GARDEN GROVE : 1940s Dance Party Will Aid Charities
The 16-piece Society for Preservation of Big Bands, formed more than 30 years ago by part-time musicians, will perform Friday night for local charities.
The Garden Grove Rotary Club is sponsoring the dance party featuring the music of the 1940s at the Garden Grove Community Center, beginning at 7:30 p.m.
Bruce Rhinehard, 70, a retired Garden Grove optometrist and one of the founders, said the band was formed to preserve the big band sounds of the Glenn Miller, Tommy Dorsey and Harry James orchestras that began disappearing in the late 1950s.
“We wanted to keep alive the music that was played in our younger days,” said Rhinehard, a saxophone player who had previously played in high school and college bands.
The Society for Preservation of Big Bands played its first dance for the Garden Grove Rotarians on Valentine’s Day, 1961, at the Jolly Roger restaurant in Anaheim, he said.

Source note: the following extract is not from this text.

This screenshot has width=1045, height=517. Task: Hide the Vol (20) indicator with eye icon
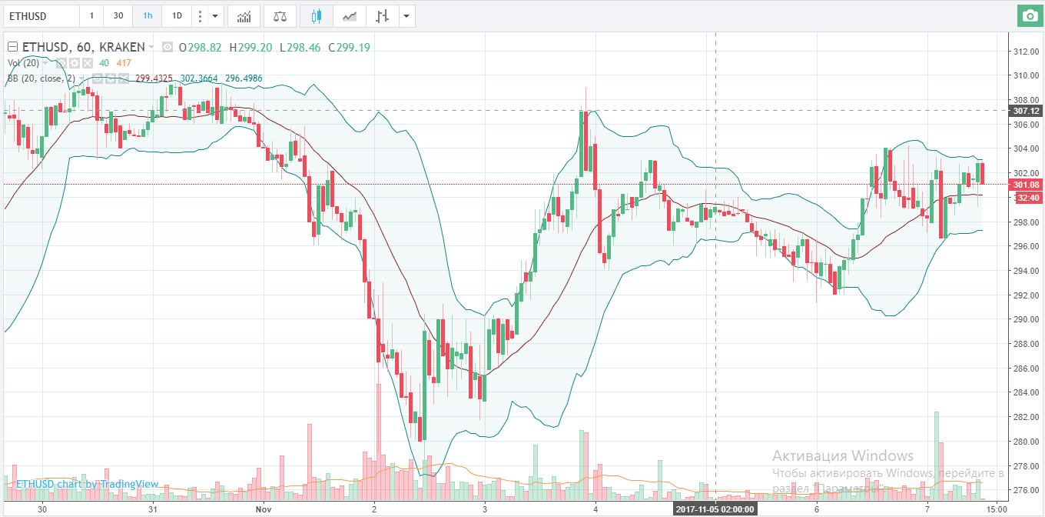pyautogui.click(x=61, y=63)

Since then, the band has performed more than 1,200 engagements at nearly every major hotel, country club and convention center in Southern California, Rhinehard said.
Over the years, engagements have included playing at the Century Plaza Hotel at the 70th birthday party of musician Count Basie and the 75th birthday of composer Aaron Copland, Rhinehard said. The band also played at a tribute to Jack Lemmon at the Hollywood Palladium and at a fund-raiser for a Debbie Reynolds charitable event.
The number of performances has tapered off in recent years.
“We haven’t been playing nearly as much as before,” Rhinehard said. “The people we have been playing for are not getting out and spending money and dancing.”
Band members, who mostly are now retired, include a certified public accountant, a banker, a music store owner, a music teacher, a cement contractor and a restaurant manager, Rhinehard said.
Tickets costing $8 for single admission or $15 per couple may be purchased at the door of the Community Center, 11300 Stanford Ave.